§ **AIM OF THE EXERCISE**: Please lay out the part of the data that opens with the line containing "Click the 53 % zoom level" and closes with the line containing "Looking at the screenshot, I should (x=808, y=208)." as a numbered list, leaving out blank lines.

-*-

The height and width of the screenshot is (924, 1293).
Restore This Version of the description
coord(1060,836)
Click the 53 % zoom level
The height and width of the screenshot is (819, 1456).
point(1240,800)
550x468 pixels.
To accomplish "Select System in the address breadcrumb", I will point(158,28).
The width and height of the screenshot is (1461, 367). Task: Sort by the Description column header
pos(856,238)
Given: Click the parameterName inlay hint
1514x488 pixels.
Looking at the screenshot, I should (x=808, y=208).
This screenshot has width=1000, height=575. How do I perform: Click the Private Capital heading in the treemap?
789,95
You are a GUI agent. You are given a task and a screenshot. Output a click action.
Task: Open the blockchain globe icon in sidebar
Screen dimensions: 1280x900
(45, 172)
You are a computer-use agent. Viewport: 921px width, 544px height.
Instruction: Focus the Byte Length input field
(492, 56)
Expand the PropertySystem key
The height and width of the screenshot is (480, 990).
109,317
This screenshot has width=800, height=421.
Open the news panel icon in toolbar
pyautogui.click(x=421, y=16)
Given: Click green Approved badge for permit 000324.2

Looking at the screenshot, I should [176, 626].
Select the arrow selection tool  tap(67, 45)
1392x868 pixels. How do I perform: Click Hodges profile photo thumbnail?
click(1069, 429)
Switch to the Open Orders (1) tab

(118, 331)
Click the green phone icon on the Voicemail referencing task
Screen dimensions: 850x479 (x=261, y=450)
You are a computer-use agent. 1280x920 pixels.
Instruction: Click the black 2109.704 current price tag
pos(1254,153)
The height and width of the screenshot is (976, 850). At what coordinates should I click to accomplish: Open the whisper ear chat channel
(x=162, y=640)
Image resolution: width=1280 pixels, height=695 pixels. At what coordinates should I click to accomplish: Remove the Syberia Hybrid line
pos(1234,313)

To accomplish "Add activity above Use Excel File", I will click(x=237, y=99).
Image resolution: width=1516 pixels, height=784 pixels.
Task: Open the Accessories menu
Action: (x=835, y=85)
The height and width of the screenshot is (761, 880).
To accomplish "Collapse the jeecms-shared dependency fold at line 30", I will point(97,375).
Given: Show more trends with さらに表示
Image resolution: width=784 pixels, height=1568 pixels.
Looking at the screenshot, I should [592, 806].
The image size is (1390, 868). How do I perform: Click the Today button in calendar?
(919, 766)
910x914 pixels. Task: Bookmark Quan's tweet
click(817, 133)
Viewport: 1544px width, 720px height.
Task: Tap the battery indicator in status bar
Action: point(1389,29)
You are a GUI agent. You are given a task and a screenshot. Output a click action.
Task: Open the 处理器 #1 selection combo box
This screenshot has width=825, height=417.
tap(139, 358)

-*-

§ **SOLUTION FOR THIS PROBLEM**:
1. Click the 53 % zoom level
2. The height and width of the screenshot is (819, 1456).
3. point(1240,800)
4. 550x468 pixels.
5. To accomplish "Select System in the address breadcrumb", I will point(158,28).
6. The width and height of the screenshot is (1461, 367). Task: Sort by the Description column header
7. pos(856,238)
8. Given: Click the parameterName inlay hint
9. 1514x488 pixels.
10. Looking at the screenshot, I should (x=808, y=208).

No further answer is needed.